## Source document
AUTONOMY 12th Conference of the Legal Research Network
(Bristol, ELTE Budapest, Ghent, Göttingen, Groningen, Lille, Turku, and Uppsala)
18-20 September 2019, University ELTE Budapest
The Law Faculties of the Universities of Bristol, Budapest (ELTE), Ghent, Göttingen, Groningen, Lille – Nord de France, Turku and Uppsala will organize the 12th annual Legal Research Network Conference on 18-20 September 2019. The conference will be hosted by the Law Faculty of the University ELTE Budapest.
Aim of the Legal Research Network Conferences
The conferences of the Legal Research Network (LRN) offer a common space for both senior and junior scholars to present and discuss their research in a friendly and stimulating international environment, which transcends the traditional boundaries of the legal sub-disciplines.
The conference also aims at fostering the progress of PhD students by senior academic staff actively taking part in the discussions following the presentations.

## Data shown
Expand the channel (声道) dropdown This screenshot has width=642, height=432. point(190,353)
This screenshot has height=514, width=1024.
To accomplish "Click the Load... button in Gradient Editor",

## Tasks
• A. Reproduce the conference announcement verbatim, starting at "18-20 September 2019, University" and ending at "following the presentations.".
• B. According to the conference announcement, which faculty hosts the 12th Legal Research Network Conference?
• C. List every university whose law faculty organizes the 12th Legal Research Network Conference, as named in the conference announcement.

## Full answers
• A.
18-20 September 2019, University ELTE Budapest
The Law Faculties of the Universities of Bristol, Budapest (ELTE), Ghent, Göttingen, Groningen, Lille – Nord de France, Turku and Uppsala will organize the 12th annual Legal Research Network Conference on 18-20 September 2019. The conference will be hosted by the Law Faculty of the University ELTE Budapest.
Aim of the Legal Research Network Conferences
The conferences of the Legal Research Network (LRN) offer a common space for both senior and junior scholars to present and discuss their research in a friendly and stimulating international environment, which transcends the traditional boundaries of the legal sub-disciplines.
The conference also aims at fostering the progress of PhD students by senior academic staff actively taking part in the discussions following the presentations.

• B. The Law Faculty of the University ELTE Budapest.

• C.
Bristol
Budapest (ELTE)
Ghent
Göttingen
Groningen
Lille – Nord de France
Turku
Uppsala